2381. Inconsistency in parsing floating point numbers

Section: 25.4.2.1.2 [facet.num.get.virtuals] Status: Open Submitter: Marshall Clow Opened: 2014-04-30 Last modified: 2016-09-08

Priority: 2

View all other issues in [facet.num.get.virtuals].

View all issues with Open status.

Discussion:

In 25.4.2.1.2 [facet.num.get.virtuals] we have:

Stage 3: The sequence of chars accumulated in stage 2 (the field) is converted to a numeric value by the rules of one of the functions declared in the header <cstdlib>:

This implies that for many cases, this routine should return true:

bool is_same(const char* p) 
{
  std::string str{p};
  double val1 = std::strtod(str.c_str(), nullptr);
  std::stringstream ss(str);
  double val2;
  ss >> val2;
  return std::isinf(val1) == std::isinf(val2) &&                 // either they're both infinity
         std::isnan(val1) == std::isnan(val2) &&                 // or they're both NaN
         (std::isinf(val1) || std::isnan(val1) || val1 == val2); // or they're equal
}

and this is indeed true, for many strings:

assert(is_same("0"));
assert(is_same("1.0"));
assert(is_same("-1.0"));
assert(is_same("100.123"));
assert(is_same("1234.456e89"));

but not for others

assert(is_same("0xABp-4")); // hex float
assert(is_same("inf"));
assert(is_same("+inf"));
assert(is_same("-inf"));
assert(is_same("nan"));
assert(is_same("+nan"));
assert(is_same("-nan"));

assert(is_same("infinity"));
assert(is_same("+infinity"));
assert(is_same("-infinity"));

These are all strings that are correctly parsed by std::strtod, but not by the stream extraction operators. They contain characters that are deemed invalid in stage 2 of parsing.

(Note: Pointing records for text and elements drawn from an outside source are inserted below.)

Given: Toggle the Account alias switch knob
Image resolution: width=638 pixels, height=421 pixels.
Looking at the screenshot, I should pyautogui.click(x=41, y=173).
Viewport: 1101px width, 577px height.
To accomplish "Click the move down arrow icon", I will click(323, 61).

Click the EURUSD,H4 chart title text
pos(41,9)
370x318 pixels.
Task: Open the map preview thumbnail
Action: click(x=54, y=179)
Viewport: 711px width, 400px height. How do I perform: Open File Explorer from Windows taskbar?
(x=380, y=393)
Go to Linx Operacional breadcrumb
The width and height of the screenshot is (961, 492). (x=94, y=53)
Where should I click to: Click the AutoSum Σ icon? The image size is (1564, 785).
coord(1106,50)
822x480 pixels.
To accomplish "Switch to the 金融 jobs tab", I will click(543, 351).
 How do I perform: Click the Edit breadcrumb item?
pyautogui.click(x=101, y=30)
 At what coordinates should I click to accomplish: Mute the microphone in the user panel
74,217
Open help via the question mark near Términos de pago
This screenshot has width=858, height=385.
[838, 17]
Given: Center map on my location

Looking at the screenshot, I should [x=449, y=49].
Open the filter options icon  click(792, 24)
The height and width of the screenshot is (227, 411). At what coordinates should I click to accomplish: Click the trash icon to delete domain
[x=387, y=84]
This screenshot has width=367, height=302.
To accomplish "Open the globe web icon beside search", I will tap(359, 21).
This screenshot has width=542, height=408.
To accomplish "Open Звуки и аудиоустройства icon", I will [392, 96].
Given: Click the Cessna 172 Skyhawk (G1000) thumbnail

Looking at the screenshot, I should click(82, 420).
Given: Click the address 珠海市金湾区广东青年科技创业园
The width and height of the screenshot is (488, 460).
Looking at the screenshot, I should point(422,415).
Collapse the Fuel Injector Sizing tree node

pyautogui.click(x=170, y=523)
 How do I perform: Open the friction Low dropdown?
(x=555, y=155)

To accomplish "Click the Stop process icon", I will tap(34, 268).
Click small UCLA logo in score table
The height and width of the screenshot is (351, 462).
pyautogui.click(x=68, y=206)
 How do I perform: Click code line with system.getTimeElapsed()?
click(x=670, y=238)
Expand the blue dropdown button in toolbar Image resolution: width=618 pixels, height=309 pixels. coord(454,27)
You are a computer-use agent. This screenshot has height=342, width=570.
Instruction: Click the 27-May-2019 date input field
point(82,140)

If we're going to say that we're converting by the rules of strtold, then we should accept all the things that strtold accepts.

[2016-04, Issues Telecon]

People are much more interested in round-tripping hex floats than handling inf and nan. Priority changed to P2.

Marshall says he'll try to write some wording, noting that this is a very closely specified part of the standard, and has remained unchanged for a long time. Also, there will need to be a sample implementation.

[2016-08, Chicago]

Zhihao provides wording

The src array in Stage 2 does narrowing only. The actual input validation is delegated to strtold (independent from the parsing in Stage 3 which is again being delegated to strtold) by saying:

[...] If it is not discarded, then a check is made to determine if c is allowed as the next character of an input field of the conversion specifier returned by Stage 1.

So a conforming C++11 num_get is supposed to magically accept an hexfloat without an exponent

0x3.AB

because we refers to C99, and the fix to this issue should be just expanding the src array.

Support for Infs and NaNs are not proposed because of the complexity of nan(n-chars).

[2016-08, Chicago]

Tues PM: Move to Open

[2016-09-08, Zhihao Yuan comments and updates proposed wording]

Examples added.

Proposed resolution:

This wording is relative to N4606.

  1. Change 25.4.2.1.2 [facet.num.get.virtuals]/3 Stage 2 as indicated:

    static const char src[] = "0123456789abcdefpxABCDEFPX+-";

  2. Append the following examples to 25.4.2.1.2 [facet.num.get.virtuals]/3 Stage 2 as indicated:

    [Example:

    Given an input sequence of "0x1a.bp+07p",

    • if Stage 1 returns %d, "0" is accumulated;

    • if Stage 1 returns %i, "0x1a" are accumulated;

    • if Stage 1 returns %g, "0x1a.bp+07" are accumulated.

    In all cases, leaving the rest in the input.

    — end example]